### [Task to carry out]
Retype exactly the lines below, starting with the line that contains "Given: Select the Receive Deposit option" and ending with the last line; leave out any pictures.

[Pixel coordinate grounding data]
######
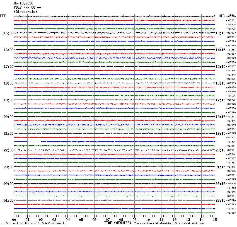Screen dimensions: 237x227
Task: Click the flat blue trace segment near 21:30
Action: tap(27, 142)
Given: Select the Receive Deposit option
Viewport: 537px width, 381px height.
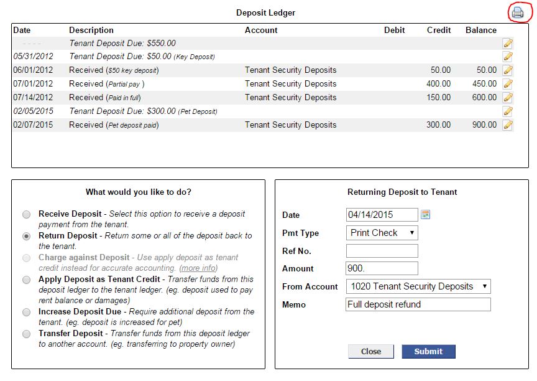Looking at the screenshot, I should pyautogui.click(x=26, y=214).
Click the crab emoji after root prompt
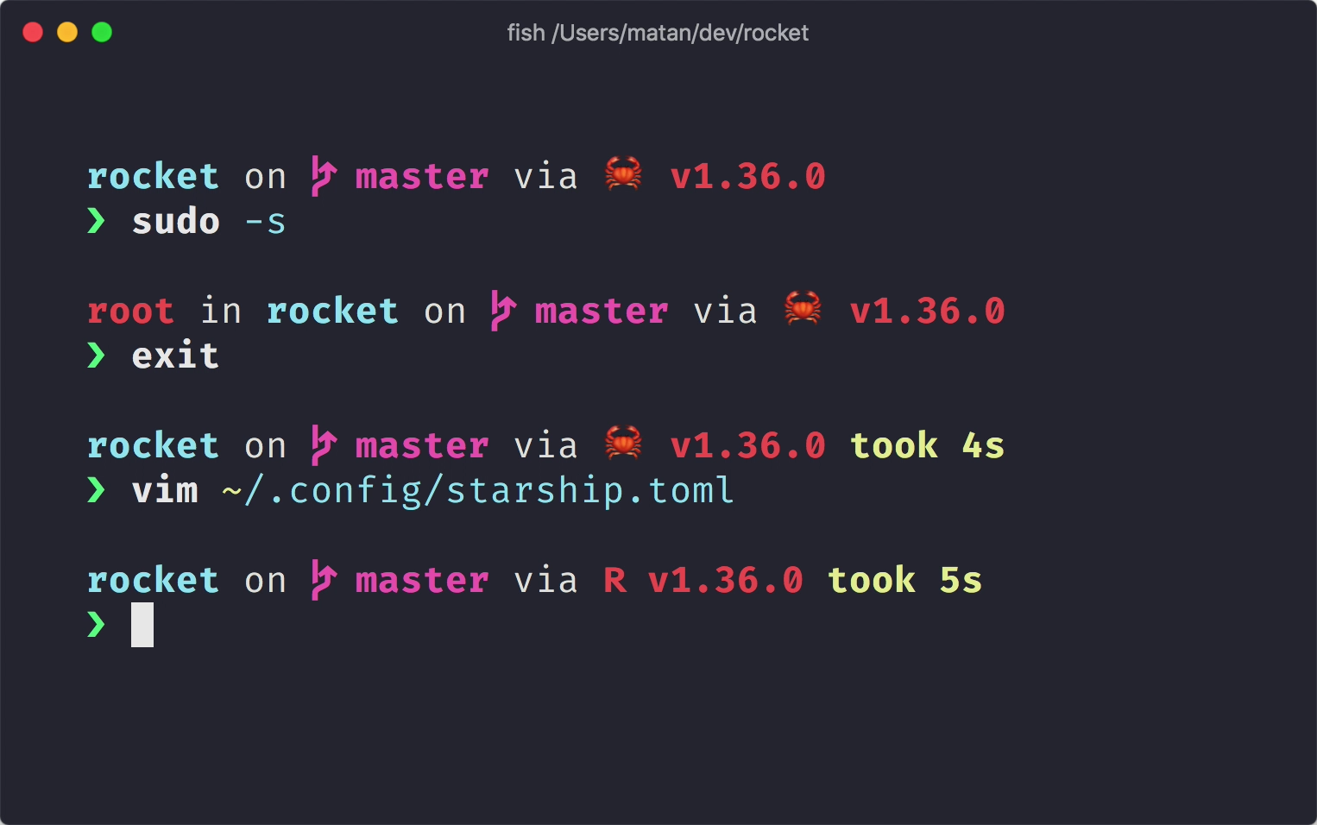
######
### [Exercise response]
Given: Select the Receive Deposit option
Viewport: 537px width, 381px height.
Looking at the screenshot, I should pyautogui.click(x=26, y=214).
Click the crab emoji after root prompt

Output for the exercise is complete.